Standard Chartered India profit rises 11% despite shrinking loan book
Standard Chartered Bank reported an 11% rise in India pretax profit to $333 million in H1 2025, aided by cost control despite an 8% drop in loans and shrinking deposits. India is now the bank’s third-largest global contributor.

Total income increased 6% to $795 million in June 2025 from $753 million in June 2024, half yearly results released by the bank on Thursday showed. Operating expenses remained little changed at $442 million versus $440 million a year ago.

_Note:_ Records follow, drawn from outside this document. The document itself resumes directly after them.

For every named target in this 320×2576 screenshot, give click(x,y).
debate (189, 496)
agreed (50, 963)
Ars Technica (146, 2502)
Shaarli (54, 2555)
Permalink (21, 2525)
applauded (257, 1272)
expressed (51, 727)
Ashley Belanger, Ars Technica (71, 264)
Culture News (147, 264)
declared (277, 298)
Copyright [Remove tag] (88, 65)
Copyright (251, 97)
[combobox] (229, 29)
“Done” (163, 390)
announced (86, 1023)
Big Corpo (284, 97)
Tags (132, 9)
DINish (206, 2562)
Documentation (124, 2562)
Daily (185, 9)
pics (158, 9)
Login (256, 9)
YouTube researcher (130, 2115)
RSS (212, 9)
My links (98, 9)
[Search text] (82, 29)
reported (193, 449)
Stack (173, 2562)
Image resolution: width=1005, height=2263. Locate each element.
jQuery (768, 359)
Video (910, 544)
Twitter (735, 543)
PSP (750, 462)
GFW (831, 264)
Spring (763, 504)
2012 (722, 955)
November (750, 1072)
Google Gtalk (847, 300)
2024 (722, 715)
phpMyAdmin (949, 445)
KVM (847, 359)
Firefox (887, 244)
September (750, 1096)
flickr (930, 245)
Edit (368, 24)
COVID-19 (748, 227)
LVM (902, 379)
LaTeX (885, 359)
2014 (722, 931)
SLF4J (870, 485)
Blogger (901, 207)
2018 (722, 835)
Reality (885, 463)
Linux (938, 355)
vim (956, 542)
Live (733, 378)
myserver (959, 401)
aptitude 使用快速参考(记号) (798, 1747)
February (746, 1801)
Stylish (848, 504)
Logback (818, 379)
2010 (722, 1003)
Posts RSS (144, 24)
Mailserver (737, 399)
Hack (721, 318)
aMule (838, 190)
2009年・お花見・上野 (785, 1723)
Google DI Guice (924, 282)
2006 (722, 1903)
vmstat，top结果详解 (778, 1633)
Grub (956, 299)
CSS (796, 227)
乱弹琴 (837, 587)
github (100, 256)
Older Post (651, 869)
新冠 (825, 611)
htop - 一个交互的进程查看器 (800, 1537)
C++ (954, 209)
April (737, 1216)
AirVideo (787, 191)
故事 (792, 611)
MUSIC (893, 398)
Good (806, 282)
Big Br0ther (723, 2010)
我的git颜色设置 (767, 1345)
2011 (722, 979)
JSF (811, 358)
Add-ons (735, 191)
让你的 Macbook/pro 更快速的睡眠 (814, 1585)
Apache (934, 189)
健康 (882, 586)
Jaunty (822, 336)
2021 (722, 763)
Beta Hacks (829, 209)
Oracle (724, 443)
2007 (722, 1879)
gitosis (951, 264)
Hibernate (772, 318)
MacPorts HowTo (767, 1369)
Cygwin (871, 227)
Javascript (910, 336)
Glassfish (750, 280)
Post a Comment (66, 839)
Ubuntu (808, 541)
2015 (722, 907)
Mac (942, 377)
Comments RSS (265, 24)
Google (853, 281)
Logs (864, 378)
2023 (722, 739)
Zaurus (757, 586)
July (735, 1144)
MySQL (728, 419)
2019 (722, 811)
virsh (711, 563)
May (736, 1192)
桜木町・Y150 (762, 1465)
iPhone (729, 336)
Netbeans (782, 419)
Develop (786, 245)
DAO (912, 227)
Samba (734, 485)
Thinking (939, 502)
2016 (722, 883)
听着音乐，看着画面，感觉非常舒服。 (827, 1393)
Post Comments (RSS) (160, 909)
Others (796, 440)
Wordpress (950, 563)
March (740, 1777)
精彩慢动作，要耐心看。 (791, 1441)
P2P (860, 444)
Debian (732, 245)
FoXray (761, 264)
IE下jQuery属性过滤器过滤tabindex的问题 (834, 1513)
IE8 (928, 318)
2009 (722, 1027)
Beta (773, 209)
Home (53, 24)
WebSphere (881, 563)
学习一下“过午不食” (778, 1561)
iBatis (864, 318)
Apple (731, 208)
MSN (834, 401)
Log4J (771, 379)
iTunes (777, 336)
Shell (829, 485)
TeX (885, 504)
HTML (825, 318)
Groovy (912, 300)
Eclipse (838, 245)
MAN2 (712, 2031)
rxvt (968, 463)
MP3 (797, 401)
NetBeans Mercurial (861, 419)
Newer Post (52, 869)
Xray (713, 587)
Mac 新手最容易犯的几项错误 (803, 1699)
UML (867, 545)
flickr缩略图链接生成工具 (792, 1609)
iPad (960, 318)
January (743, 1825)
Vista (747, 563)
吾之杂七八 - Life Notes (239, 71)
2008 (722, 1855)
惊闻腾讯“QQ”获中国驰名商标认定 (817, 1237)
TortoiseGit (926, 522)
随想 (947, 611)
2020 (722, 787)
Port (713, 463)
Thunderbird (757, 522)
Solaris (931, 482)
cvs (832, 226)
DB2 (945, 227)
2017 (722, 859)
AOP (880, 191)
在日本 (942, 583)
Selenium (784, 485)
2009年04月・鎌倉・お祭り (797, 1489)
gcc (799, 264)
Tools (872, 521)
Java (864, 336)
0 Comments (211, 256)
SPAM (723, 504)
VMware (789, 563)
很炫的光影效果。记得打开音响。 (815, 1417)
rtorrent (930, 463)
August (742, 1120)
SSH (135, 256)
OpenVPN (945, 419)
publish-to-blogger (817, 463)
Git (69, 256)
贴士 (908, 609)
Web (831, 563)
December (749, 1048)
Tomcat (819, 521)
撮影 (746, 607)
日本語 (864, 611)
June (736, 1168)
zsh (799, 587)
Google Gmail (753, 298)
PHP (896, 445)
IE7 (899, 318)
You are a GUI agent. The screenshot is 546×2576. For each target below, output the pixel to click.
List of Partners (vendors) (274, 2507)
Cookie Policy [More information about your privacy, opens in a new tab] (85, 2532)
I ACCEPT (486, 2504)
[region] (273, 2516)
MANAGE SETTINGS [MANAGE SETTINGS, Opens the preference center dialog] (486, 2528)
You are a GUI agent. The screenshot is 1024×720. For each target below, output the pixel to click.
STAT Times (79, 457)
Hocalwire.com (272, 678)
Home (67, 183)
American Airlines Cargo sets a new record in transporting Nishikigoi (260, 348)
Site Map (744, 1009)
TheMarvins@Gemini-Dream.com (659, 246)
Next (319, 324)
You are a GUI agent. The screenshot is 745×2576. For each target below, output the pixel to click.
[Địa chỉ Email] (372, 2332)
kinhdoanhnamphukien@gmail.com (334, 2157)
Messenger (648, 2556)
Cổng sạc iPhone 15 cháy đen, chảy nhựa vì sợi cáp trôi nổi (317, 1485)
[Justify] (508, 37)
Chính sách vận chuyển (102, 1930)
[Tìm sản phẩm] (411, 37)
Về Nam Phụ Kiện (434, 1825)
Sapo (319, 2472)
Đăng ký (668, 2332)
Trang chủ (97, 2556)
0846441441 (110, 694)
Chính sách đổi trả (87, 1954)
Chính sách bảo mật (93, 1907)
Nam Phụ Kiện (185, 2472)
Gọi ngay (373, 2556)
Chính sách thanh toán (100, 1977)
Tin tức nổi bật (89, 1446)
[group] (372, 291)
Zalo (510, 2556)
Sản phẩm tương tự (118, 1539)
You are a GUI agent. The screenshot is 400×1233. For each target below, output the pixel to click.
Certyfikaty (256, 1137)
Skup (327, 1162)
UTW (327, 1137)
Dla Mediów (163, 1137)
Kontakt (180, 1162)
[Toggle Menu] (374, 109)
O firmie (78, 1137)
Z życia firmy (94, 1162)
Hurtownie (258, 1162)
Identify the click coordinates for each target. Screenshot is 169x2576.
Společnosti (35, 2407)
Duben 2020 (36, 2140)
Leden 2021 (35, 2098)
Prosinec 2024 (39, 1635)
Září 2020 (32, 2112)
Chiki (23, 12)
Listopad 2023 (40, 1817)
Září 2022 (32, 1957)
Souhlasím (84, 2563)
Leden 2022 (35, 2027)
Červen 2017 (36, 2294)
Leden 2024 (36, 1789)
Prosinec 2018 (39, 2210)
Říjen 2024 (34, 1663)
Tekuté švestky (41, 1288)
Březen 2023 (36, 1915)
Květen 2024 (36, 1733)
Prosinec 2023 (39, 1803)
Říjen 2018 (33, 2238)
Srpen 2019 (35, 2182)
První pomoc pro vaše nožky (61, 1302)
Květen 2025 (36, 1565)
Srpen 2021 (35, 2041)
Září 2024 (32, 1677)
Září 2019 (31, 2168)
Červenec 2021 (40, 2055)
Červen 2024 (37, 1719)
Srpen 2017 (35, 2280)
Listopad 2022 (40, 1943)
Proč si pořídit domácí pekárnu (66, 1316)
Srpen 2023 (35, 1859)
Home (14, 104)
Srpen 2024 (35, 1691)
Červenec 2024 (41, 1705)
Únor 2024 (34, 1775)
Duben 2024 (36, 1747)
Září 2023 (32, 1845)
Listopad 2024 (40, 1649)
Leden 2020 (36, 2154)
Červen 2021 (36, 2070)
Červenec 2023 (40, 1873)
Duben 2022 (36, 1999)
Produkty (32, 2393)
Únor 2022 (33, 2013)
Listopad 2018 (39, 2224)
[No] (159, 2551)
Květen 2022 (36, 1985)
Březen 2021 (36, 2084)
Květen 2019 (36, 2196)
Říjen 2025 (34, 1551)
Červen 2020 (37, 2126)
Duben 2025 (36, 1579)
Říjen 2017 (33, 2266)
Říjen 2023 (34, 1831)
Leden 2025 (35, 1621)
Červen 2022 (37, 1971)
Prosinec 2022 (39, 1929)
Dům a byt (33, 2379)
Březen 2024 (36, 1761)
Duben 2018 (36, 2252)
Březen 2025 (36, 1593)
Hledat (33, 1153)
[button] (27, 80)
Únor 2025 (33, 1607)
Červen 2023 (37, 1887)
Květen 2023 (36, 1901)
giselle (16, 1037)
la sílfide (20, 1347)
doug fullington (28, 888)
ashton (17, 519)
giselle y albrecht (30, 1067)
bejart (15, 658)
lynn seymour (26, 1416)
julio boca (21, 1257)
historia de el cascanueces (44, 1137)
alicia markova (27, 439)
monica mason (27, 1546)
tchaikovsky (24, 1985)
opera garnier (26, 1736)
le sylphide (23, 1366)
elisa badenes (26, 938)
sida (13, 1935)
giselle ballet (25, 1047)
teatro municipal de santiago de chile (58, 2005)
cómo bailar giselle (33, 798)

The bank’s loan book in India shrunk 8% to $13.61 billion from $14.79 billion a year ago. Deposits also shrunk to $25.26 billion from $27.26 billion a year ago. Total impairment costs increased 43% to $20 million from $14 million a year ago.
India was the third largest contributor to the bank’s global contributor behind Hong Kong ($1.44 billion) and Singapore ($798 million). This is an improvement from the fifth place the bank occupied behind the US and UAE at the end of 2024.
Globally the bank reported a 26% increase in first-half pretax profit, driven by growth in the bank's wealth and markets businesses. The London-headquartered lender's pretax profit for the first six months of this year hit $4.38 billion, better than the $3.83 billion analysts had forecast. Total income was helped by a $238 million gain on the sale of B2B marketplace Solv India to Jumbotail last month. Solv India was incubated by Standard Chartered Ventures.